A total of 121 individuals aged ≥18 years with clinically diagnosed AR were recruited. Skin prick testing (SPT) was performed using a panel of commonly encountered tropical grass and weed pollen extracts. SPT wheal sizes and clinical symptom scores were recorded. Correlations between SPT outcomes and symptom scores were analyzed.
Among the participants, 104 (85.95%) exhibited positive SPT reactions to at least one pollen type. Nutsedge (76/121), para grass (57/121), and Bermuda grass (48/121) were the most frequently identified allergens. Hurricane grass elicited the strongest reaction, evidenced by the highest average wheal size (6.2 mm). Poly-sensitization was observed in 77 (63.6%) of the SPT-positive individuals, with most cases involving two different pollen extracts (35/77). Notably, AR severity positively correlated with both average wheal size and the number of positive SPT tests.

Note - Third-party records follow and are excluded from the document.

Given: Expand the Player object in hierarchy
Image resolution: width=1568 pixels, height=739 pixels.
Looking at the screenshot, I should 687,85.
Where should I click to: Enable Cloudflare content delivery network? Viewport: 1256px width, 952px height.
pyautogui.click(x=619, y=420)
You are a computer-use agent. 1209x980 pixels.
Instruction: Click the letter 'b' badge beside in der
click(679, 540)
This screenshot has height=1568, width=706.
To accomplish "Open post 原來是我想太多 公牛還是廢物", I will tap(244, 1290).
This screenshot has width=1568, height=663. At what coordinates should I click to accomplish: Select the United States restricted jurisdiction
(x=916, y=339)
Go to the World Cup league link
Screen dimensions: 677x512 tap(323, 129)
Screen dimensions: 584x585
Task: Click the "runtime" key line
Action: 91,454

This study highlights nutsedge, para grass, and Bermuda grass as major allergenic pollen sources for Thai AR patients. Including nutsedge, hurricane grass, and careless weed in clinical SPT panels is recommended for improved diagnostic accuracy. Additionally, the positive correlation between AR severity and pollen reaction strength emphasizes the importance of implementing patient education and avoidance strategies.